Redis In memory data processing
Redis is an in memory, key-value, database written in C. The main advantages of Redis are performance, simplicity and extensibility. It introduces some common datatypes (like Strings, Hashes, Lists) and allows you to query the data using simple commands like GET/SET which retrieve the exact key you were asking for or allowing single key in-place update
One shortcoming of Redis is that it does not support cross-key/cross-shards aggregation queries, while there are several use-cases in which users might want to e.g count how many times a property appears in subset of all hashes or group by some value and return a unique count.
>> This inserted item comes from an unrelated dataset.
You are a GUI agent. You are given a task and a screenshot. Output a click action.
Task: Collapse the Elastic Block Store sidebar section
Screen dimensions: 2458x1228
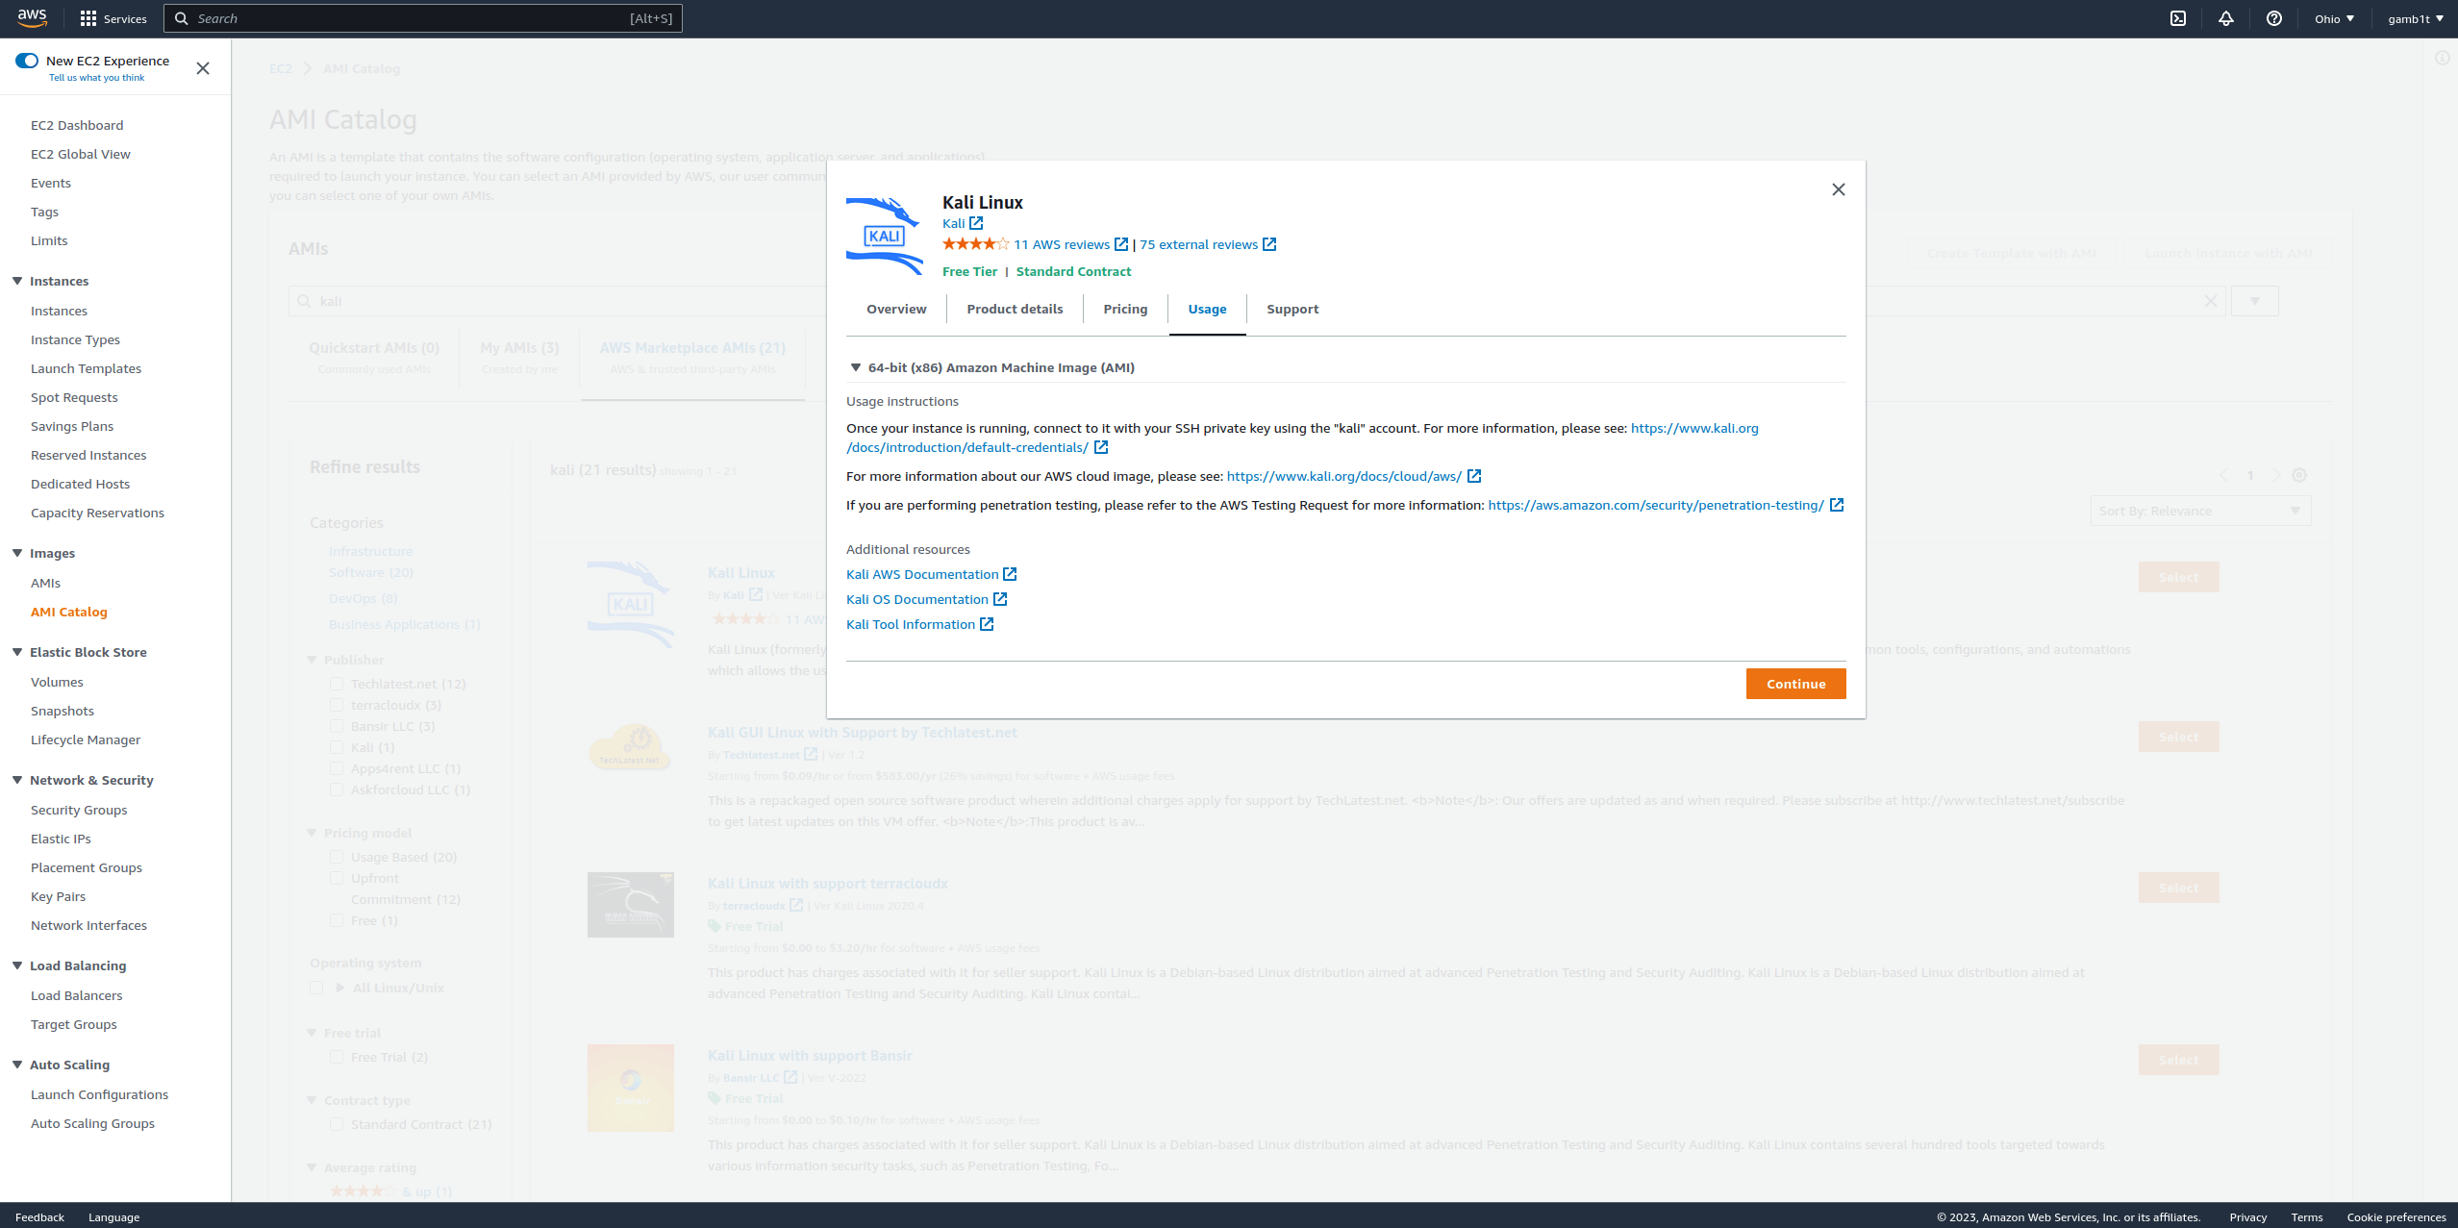[x=17, y=652]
In order to achieve these things a user usually has three patterns he can use:
-
Retrieve all the data from the Redis and run the aggregation on the client side.
-
Analyze the data by another system like spark/hadoop and perform those queries there.
-
Use Redis embedded Lua capabilities and write some lua code that performs the aggregation on the server side.
The first and the second option require moving all the data over the network. While the third option is good for a single Redis server, but it does not support clustering and requires writing a Lua script which is not a common programming language that most engineers/data scientists are familiar with.
In the last couple of months we, at Redislabs, have been testing a new programming module. This module will allow users to perform aggregation queries on all or part of the data located on Redis database. The aggregation logic is performed on the server side and only then the aggregated data is returned to the user. This technique solves the issue of passing all the data to the client/spark/hadoop over the network and make computation much much faster.
Last, following the Streams support in Redis, it will also support streaming api allowing the user to trigger an execution plan on a Stream event.